The other and better thing to do instead of reformatting is to do a system restore to a time before this happened. The System restore basically reloads an older version of your system registry without the malware.


----------



## daveb (Sep 24, 2004)

I would second trying the programs Fred suggested. Getting rid of this particular spyware might be tricky. It seems to fool some A/V and spyware removal programs (I have heard running them in safe mode might help but I cannot verify this). You might have to do a system restore if the above programs will not work.

Also you can try running this: http://tools.radiosplace.com/HijackThis.exe (right click and save)
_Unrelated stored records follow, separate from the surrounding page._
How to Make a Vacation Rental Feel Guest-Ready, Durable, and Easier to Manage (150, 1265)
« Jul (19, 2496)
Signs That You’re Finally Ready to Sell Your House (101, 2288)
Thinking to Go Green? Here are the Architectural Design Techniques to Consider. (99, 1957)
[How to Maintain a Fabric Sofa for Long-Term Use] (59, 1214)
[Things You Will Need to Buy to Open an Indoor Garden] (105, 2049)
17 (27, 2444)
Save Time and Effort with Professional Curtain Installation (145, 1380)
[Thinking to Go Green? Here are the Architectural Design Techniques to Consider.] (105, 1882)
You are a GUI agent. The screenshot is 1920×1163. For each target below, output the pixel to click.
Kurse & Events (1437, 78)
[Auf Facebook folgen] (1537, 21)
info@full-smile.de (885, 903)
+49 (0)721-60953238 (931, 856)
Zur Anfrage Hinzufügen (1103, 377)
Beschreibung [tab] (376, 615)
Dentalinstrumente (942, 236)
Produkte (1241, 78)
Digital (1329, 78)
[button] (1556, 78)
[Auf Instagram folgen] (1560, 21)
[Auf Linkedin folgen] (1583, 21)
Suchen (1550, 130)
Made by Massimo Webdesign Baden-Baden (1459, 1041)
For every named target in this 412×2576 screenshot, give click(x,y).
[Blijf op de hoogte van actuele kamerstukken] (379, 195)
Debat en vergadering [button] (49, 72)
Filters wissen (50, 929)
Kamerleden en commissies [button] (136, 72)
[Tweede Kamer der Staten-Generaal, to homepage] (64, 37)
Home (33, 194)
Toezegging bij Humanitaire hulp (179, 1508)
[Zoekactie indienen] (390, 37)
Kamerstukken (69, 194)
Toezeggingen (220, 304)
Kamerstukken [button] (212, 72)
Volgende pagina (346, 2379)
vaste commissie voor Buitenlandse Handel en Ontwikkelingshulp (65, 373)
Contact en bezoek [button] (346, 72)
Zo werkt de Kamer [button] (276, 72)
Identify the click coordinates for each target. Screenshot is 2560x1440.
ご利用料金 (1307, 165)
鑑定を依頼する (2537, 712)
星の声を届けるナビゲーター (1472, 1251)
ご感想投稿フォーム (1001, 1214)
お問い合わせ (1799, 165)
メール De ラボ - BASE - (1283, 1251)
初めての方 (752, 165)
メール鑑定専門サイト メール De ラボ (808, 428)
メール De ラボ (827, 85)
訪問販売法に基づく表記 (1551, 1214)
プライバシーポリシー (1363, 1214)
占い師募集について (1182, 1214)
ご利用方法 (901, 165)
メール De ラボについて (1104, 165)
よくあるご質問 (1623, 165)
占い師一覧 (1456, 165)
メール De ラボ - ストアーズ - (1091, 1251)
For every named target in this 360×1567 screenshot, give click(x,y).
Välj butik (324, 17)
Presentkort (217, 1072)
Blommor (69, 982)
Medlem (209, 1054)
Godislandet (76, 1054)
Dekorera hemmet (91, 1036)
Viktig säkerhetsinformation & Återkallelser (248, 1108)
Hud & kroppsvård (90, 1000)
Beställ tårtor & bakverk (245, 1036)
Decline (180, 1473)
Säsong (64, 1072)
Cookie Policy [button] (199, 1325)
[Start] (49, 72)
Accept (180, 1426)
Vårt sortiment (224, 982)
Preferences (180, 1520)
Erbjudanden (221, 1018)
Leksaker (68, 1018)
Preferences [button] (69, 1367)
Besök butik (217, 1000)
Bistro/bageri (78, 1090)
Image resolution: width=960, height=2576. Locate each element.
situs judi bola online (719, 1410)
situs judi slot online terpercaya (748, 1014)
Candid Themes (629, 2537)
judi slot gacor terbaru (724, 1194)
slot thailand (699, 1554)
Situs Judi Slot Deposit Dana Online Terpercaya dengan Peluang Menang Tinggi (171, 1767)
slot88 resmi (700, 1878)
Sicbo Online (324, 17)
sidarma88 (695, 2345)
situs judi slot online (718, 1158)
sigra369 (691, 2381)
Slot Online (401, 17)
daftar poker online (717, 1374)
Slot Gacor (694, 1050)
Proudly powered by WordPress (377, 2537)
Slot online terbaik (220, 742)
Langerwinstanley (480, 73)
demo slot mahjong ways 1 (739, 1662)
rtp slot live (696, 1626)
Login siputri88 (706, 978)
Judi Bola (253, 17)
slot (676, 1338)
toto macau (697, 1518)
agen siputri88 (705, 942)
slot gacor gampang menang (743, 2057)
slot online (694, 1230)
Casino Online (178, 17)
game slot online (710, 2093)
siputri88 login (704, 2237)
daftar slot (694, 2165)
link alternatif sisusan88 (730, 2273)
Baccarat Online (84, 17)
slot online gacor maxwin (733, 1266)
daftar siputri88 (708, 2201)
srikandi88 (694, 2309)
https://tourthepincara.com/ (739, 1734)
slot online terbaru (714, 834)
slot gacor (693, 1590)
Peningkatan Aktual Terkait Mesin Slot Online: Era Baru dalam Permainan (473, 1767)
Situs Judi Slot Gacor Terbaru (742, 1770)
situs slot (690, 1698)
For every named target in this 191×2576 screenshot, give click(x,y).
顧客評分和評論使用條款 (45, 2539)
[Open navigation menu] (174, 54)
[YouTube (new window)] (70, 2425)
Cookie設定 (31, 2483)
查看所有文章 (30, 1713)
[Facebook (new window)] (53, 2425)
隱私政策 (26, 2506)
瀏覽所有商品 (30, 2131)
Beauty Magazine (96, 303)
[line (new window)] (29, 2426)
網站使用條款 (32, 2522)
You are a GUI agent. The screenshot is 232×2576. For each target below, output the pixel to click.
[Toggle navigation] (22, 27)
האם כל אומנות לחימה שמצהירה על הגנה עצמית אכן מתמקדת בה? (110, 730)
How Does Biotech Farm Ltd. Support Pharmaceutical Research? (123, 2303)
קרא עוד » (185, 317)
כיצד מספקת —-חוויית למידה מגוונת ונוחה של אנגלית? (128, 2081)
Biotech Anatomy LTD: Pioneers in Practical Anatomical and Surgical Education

It will report a number of things on your system but they might not all be bad but from the sounds of it some will. Look for things that are unusual in that list (not programs you actually have) by saving the log file. If you are unsure as to what might be bad post the log and I will look at it.


----------



## Puritan Sailor (Sep 27, 2004)

Well, apparently I messed something up. I used CWShredder and it found some stuff and removed it. Then it recommended updating windows, so I tried that and the program froze. Then I updated my spysweeper but it still wasn't able to remove the spyware entirely. But to top it all off, I rebooted, and now my computer is wacky. The graphics are now at 16 bit and I have no mouse function anymore. My mouse is there when I reboot to safe mode, but not the normal mode. I'm currently reinstalling Windows ME to see if it fixes those new problems. I'm at work right now so I won't know if it's fixed or not til I get home in the morning. If I can get my computer to work again I'll try out those websites.


----------



## Presbyrino (Sep 27, 2004)

Patrick,

Some spyware is very tricky to get rid of. Reinstalling windows will clear your registry, but it will still leave the spyware files on your machine. For some spyware that is difficult to track down and remove, the best bet (unfortunately) is to reformat and reinstall.

If you can, you should upgrade to WindowsXP. XP has a neat feature of being able to restore your computer to previous dates. For example, if you install a program that breaks something on your computer, then you can restore to a previous time from the suspect program installation. This is a very handy feature and a life saver. 

Also, start using FireFox asap.


----------



## daveb (Sep 27, 2004)

Patrick,

Sorry to hear things have gone sour. I would also recommend a format if you are able to (make sure you back up all your files though!). That would ensure that the spyware is completely removed and it could be the most painless way to go about it.


----------



## Puritan Sailor (Sep 29, 2004)

Well, my Wndows was reinstalled, but apparently there was some quircks, because now my windows explorer keeps freezing up when I look for programs. I'll try a couple more things, but it looks like I may have to reformat...


----------